Should You Let AI Write Your Automated Tests?

In early 2025, a company has asked me to help them leverage AI development tools in their Scrum process.

They wanted efficiency gains, but I was worried.

I looked into a specific development plugin they mentioned, Qodo, which is big on generating automated tests.

I had it take a go at a Java program I’d written (using TDD) to produce the material for one of my course simulations. The plugin’s interface looked very convincing about the tests it was generating.

The bottom line: uh oh.

Some tests didn’t make sense or even compile.
Others indicated expected values that had nothing to do with the input and processing, so they failed.
The remaining tests ran successfully, but most had little value.

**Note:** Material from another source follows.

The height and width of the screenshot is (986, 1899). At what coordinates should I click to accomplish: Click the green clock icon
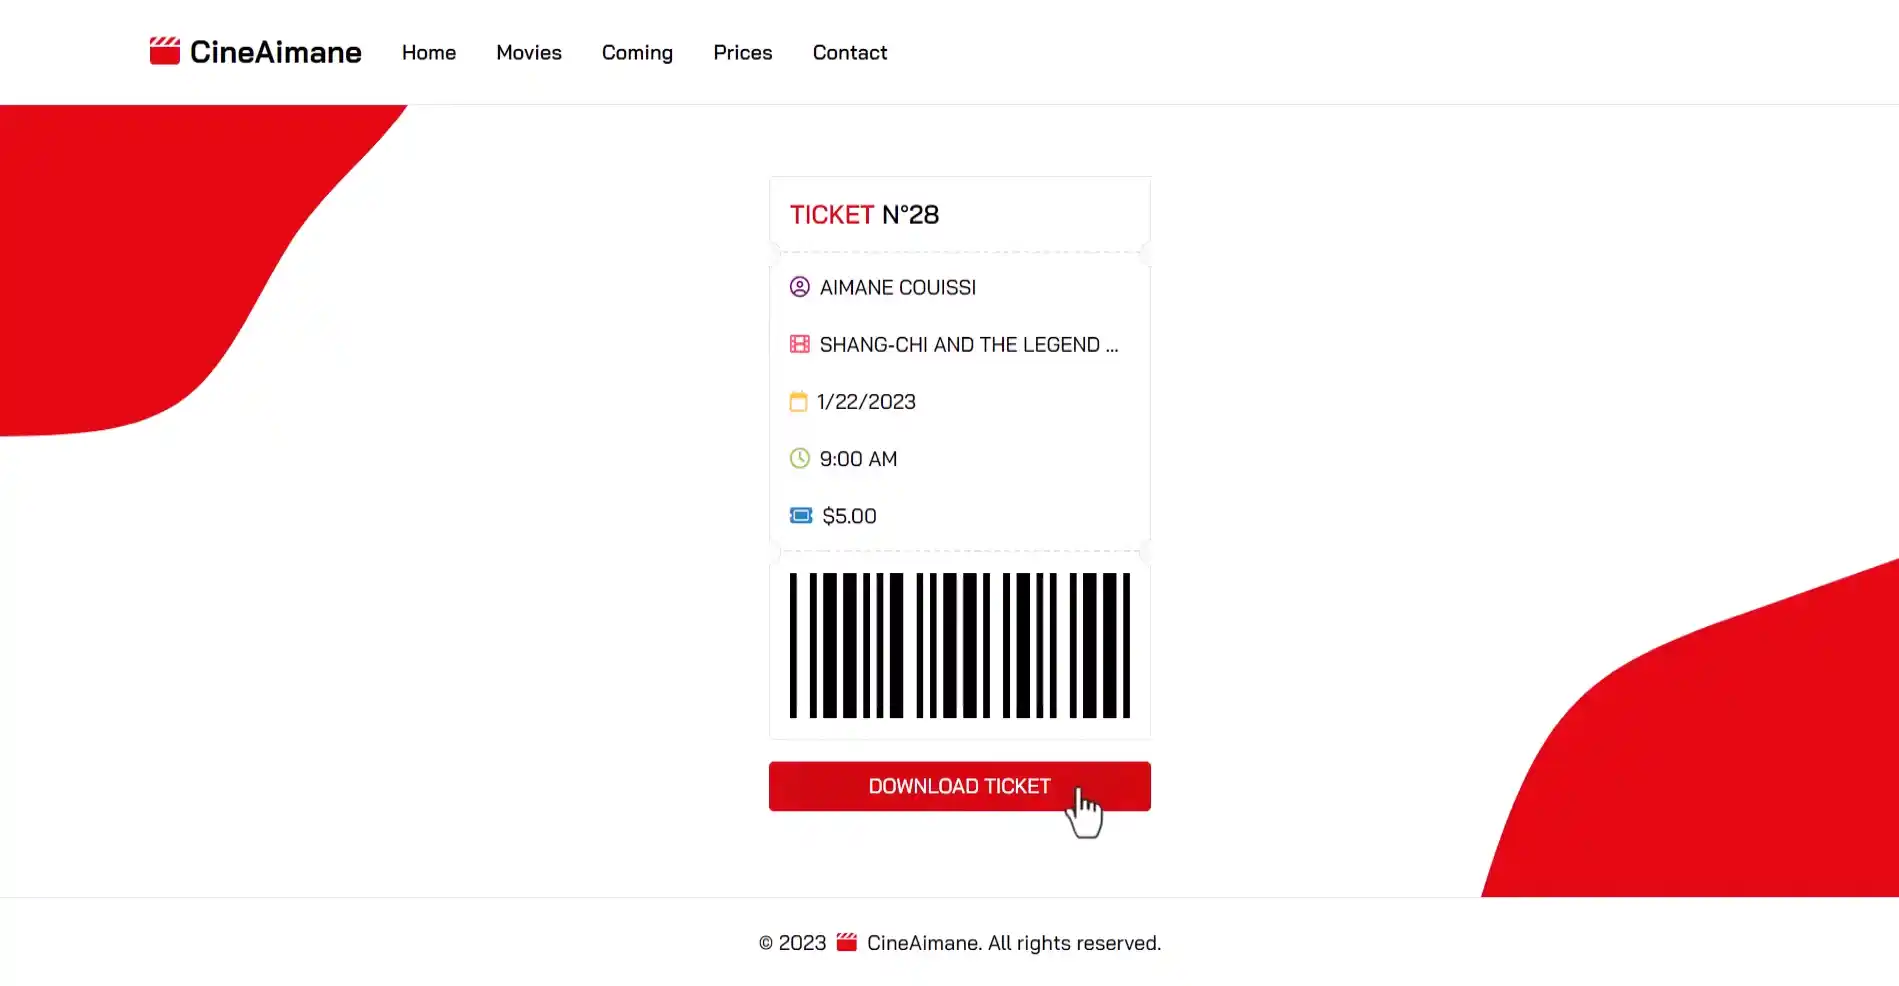pos(800,458)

Moreover, the duplication across tests was very high, which meant that keeping them up to date (if I ever change the program’s functionality) would be costly.

These are exactly the kinds of tests I’m used to finding at client companies where devs had been told “write tests!”, but given no training on writing behaviour-proving and safety-enhancing tests.

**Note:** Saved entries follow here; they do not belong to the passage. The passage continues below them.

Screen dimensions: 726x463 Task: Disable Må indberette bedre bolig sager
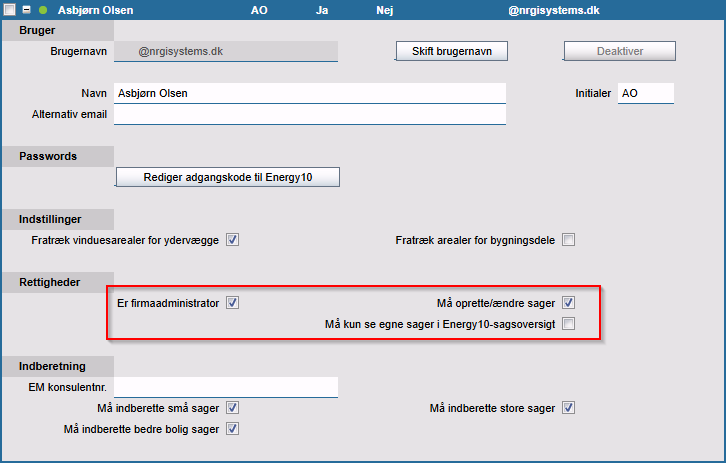click(232, 429)
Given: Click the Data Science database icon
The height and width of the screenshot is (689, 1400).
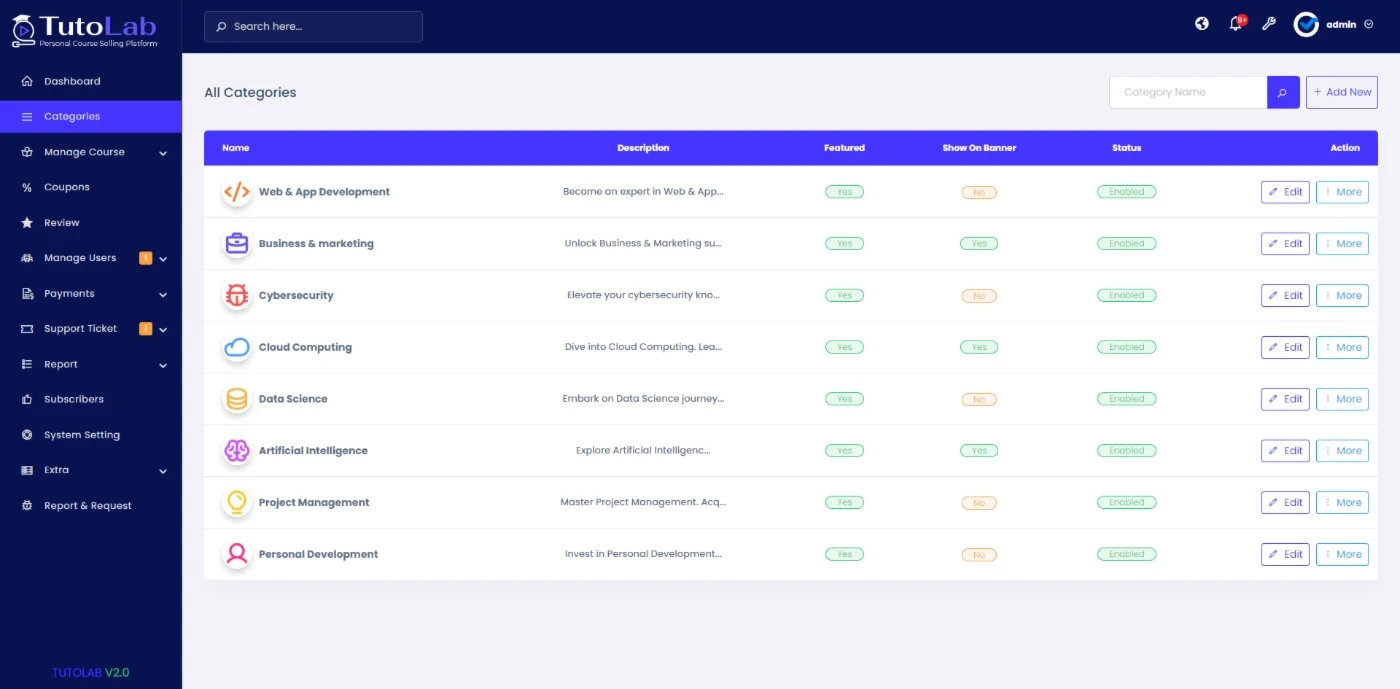Looking at the screenshot, I should [237, 399].
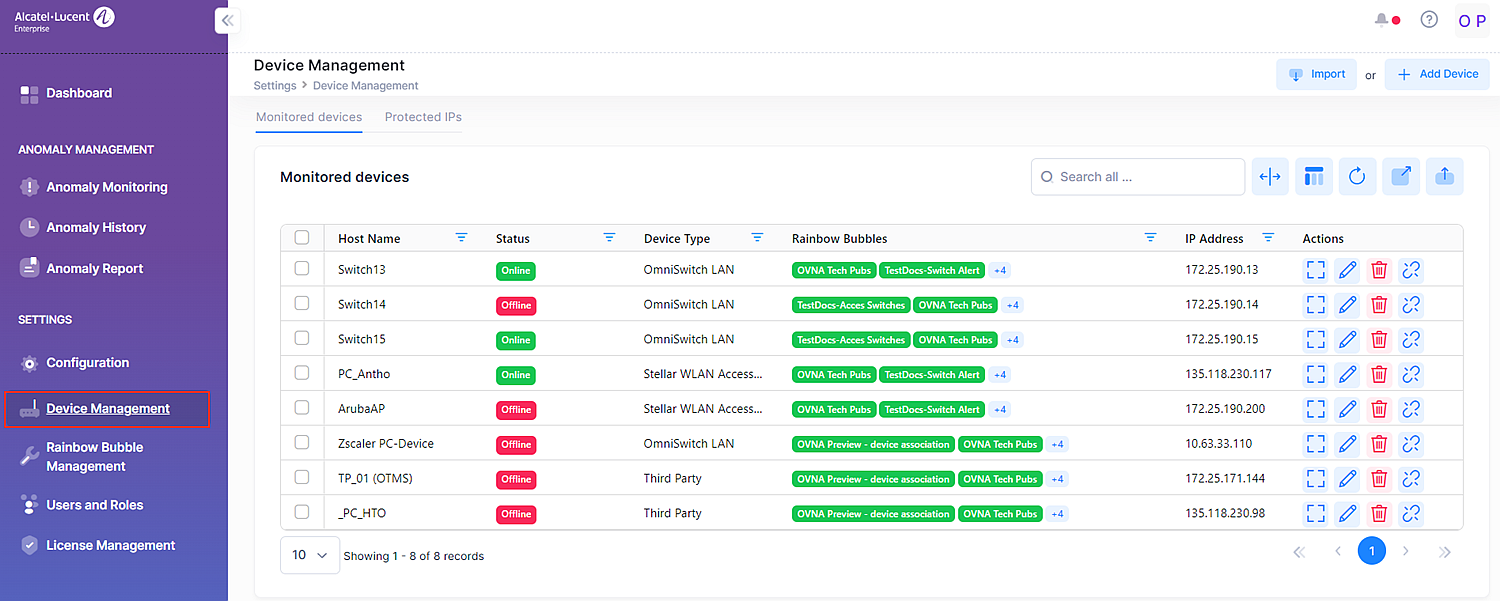Select all devices with header checkbox

pyautogui.click(x=302, y=237)
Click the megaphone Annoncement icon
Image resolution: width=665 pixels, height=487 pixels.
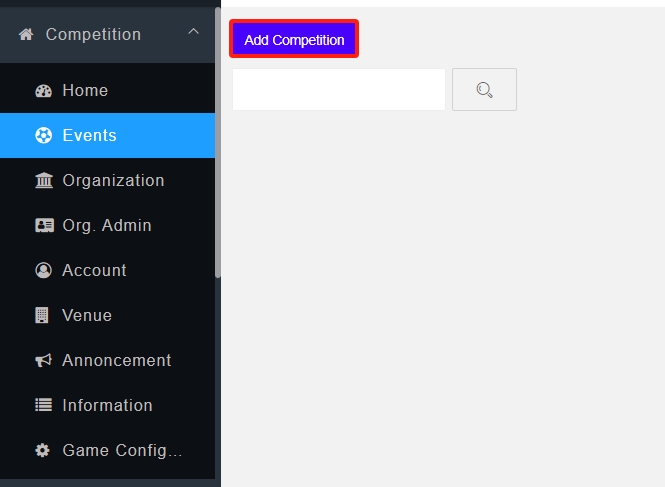pos(43,361)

For years, I taught developers how to be test-driven: to evolve software guided by behaviour-focused tests. This strategy produces tight, malleable, intent-revealing code — quite different from tests written after the fact. It takes some getting used to, but once you see the value, it’s hard to go back.

While AI can certainly be used in support of test-driven development, the availability and speed of the AI encourages the opposite, traditional behaviour: write your code, generate tests (now with a tool), fix things until everything seems to work.

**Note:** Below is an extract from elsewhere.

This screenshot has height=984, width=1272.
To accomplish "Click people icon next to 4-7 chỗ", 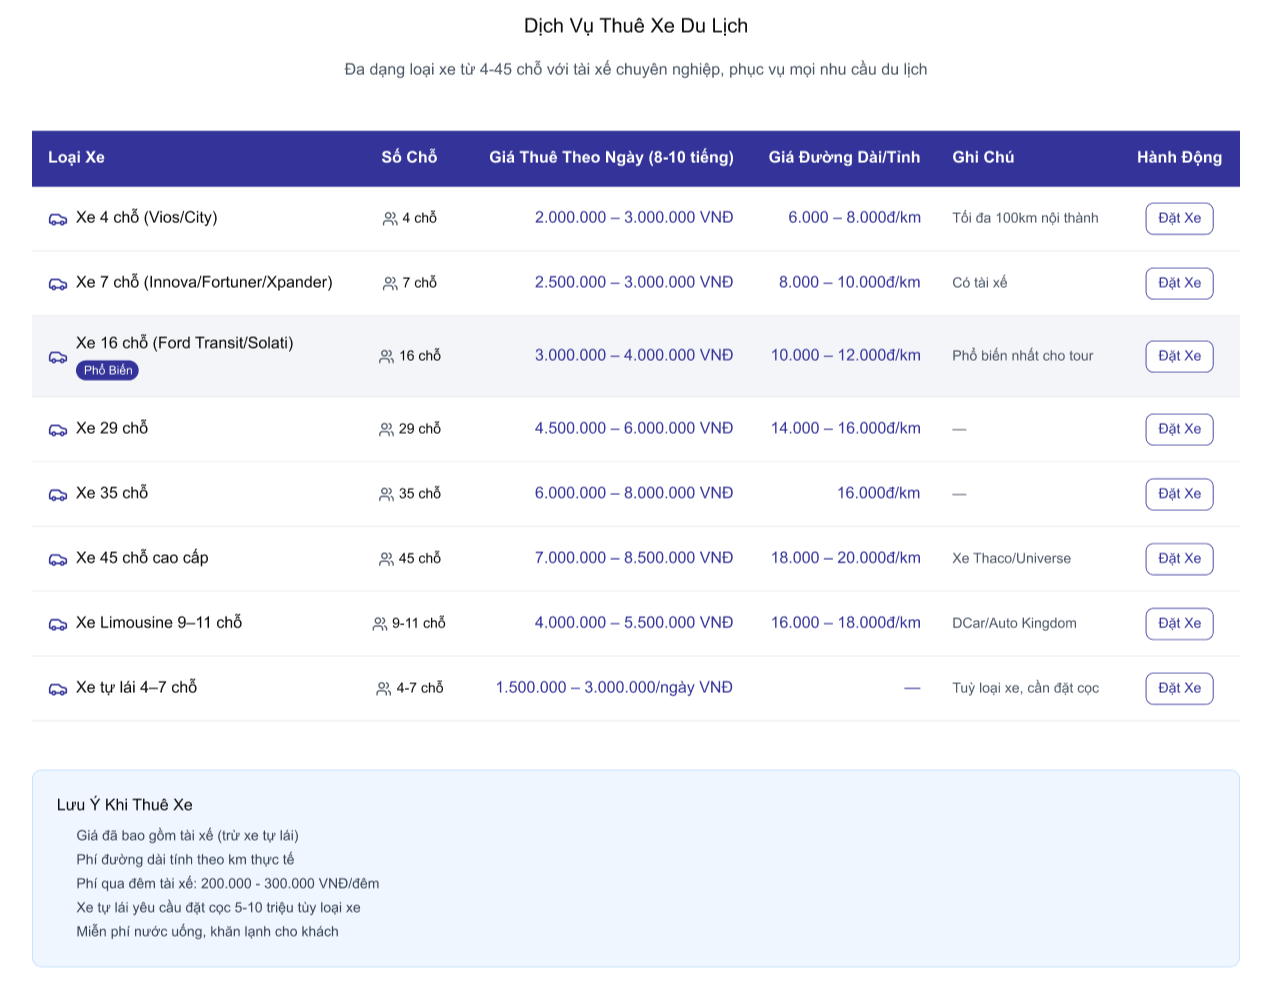I will pyautogui.click(x=383, y=689).
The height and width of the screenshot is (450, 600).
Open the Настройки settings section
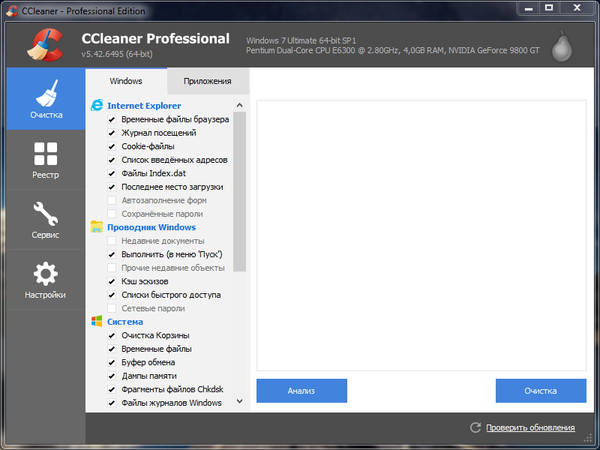tap(45, 280)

And, in case it needed saying: AI works with the code you give it. If your code has bugs, your tests will still pass. They’ll be wrong, but you’ll think they’re right.

I’ve only tested this specific tool (which is based on ChatGPT) in Java and at this point in time. It’s clear that code generation has come a very long way, but it’s not there yet. Theoretically, test generation should be easier and more deterministic, but it’s not there either.

Don’t be dazzled by its speed and output. You might end up paying for them considerably on the back-end.